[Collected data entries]
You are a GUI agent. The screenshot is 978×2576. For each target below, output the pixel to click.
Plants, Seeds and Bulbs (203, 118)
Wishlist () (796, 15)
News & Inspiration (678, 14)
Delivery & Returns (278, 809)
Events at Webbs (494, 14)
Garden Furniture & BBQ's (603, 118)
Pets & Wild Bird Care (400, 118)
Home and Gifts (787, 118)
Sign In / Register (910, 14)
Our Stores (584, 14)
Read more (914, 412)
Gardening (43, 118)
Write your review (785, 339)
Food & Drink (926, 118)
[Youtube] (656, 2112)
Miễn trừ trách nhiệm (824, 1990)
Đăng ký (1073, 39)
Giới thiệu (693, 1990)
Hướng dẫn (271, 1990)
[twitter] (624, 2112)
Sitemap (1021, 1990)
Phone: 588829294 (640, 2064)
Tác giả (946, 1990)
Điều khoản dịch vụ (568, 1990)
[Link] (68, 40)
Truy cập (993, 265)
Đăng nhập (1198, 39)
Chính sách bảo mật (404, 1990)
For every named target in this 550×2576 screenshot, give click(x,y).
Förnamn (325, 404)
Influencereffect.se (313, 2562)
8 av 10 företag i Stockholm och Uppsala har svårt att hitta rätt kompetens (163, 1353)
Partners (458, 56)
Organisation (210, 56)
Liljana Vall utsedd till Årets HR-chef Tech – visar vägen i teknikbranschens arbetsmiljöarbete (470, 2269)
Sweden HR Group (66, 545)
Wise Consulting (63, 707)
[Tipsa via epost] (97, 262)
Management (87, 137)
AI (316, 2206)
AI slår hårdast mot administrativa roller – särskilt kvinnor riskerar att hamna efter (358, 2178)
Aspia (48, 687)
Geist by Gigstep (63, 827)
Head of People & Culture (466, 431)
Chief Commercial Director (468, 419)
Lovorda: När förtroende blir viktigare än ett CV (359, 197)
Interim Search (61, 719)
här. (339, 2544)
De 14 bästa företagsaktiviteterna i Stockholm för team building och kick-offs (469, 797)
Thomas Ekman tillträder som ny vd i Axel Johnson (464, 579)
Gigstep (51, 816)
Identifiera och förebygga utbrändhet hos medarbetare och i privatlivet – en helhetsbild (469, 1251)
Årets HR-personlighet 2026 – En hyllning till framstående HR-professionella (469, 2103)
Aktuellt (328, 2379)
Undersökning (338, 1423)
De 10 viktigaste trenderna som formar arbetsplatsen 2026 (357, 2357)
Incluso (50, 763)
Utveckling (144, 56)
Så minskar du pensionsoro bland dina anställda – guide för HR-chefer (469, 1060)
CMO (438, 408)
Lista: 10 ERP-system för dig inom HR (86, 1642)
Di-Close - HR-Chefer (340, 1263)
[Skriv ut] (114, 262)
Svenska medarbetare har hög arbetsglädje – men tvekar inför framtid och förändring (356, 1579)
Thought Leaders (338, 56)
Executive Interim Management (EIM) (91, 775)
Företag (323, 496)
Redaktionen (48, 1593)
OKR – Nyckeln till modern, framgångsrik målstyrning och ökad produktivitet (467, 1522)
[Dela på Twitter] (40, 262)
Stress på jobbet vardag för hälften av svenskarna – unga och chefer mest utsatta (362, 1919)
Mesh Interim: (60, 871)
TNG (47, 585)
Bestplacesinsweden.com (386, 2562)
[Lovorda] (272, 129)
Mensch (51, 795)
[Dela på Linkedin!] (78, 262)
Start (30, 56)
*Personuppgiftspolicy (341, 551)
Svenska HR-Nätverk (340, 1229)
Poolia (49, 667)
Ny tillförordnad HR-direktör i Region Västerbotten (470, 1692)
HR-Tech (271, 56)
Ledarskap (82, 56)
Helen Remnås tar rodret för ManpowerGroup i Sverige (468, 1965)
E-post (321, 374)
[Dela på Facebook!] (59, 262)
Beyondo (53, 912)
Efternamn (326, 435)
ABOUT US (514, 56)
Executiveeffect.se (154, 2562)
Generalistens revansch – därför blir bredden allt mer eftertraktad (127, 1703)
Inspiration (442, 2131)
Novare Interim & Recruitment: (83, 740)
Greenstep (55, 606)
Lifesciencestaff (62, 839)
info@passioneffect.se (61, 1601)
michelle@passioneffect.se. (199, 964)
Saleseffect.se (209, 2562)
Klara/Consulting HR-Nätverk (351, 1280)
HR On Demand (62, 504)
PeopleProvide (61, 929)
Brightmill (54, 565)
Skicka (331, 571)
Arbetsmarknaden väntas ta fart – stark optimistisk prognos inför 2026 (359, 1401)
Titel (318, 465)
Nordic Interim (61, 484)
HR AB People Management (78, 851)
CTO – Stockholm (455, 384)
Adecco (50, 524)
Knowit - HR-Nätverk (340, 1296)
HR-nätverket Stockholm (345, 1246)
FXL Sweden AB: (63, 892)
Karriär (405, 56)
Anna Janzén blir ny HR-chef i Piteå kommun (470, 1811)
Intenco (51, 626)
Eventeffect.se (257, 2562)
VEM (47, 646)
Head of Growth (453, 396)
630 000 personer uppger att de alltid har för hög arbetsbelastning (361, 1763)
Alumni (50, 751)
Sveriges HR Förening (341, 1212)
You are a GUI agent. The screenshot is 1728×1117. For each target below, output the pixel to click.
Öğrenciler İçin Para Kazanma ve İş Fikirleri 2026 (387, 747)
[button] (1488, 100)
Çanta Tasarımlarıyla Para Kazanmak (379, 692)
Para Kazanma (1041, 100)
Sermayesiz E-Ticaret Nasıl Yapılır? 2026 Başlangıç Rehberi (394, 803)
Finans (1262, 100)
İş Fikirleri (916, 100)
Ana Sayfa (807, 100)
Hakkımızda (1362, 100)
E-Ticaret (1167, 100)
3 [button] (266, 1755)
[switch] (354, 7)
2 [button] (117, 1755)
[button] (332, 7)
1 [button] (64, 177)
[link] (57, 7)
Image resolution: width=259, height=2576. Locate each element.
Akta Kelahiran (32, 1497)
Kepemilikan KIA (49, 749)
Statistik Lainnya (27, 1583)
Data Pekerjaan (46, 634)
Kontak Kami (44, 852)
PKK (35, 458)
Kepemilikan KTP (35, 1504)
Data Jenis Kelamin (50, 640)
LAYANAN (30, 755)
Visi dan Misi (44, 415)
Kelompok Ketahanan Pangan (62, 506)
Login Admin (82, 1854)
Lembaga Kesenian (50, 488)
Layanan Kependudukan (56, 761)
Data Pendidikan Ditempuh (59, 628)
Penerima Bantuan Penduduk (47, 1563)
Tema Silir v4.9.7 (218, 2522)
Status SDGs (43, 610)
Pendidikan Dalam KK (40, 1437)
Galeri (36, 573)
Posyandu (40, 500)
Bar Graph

§ **Problem details**: Take the stretch of lines above from the one containing "Inspiration (442, 2131)" through the one containing "Para Kazanma (1041, 100)" and repeat it exactly, adding no other line.

§ **Answer to this problem**:
Inspiration (442, 2131)
Novare Interim & Recruitment: (83, 740)
Greenstep (55, 606)
Lifesciencestaff (62, 839)
info@passioneffect.se (61, 1601)
michelle@passioneffect.se. (199, 964)
Saleseffect.se (209, 2562)
Klara/Consulting HR-Nätverk (351, 1280)
HR On Demand (62, 504)
PeopleProvide (61, 929)
Brightmill (54, 565)
Skicka (331, 571)
Arbetsmarknaden väntas ta fart – stark optimistisk prognos inför 2026 (359, 1401)
Titel (318, 465)
Nordic Interim (61, 484)
HR AB People Management (78, 851)
CTO – Stockholm (455, 384)
Adecco (50, 524)
Knowit - HR-Nätverk (340, 1296)
HR-nätverket Stockholm (345, 1246)
FXL Sweden AB: (63, 892)
Karriär (405, 56)
Anna Janzén blir ny HR-chef i Piteå kommun (470, 1811)
Intenco (51, 626)
Eventeffect.se (257, 2562)
VEM (47, 646)
Head of Growth (453, 396)
630 000 personer uppger att de alltid har för hög arbetsbelastning (361, 1763)
Alumni (50, 751)
Sveriges HR Förening (341, 1212)
You are a GUI agent. The screenshot is 1728×1117. For each target below, output the pixel to click.
Öğrenciler İçin Para Kazanma ve İş Fikirleri 2026 (387, 747)
[button] (1488, 100)
Çanta Tasarımlarıyla Para Kazanmak (379, 692)
Para Kazanma (1041, 100)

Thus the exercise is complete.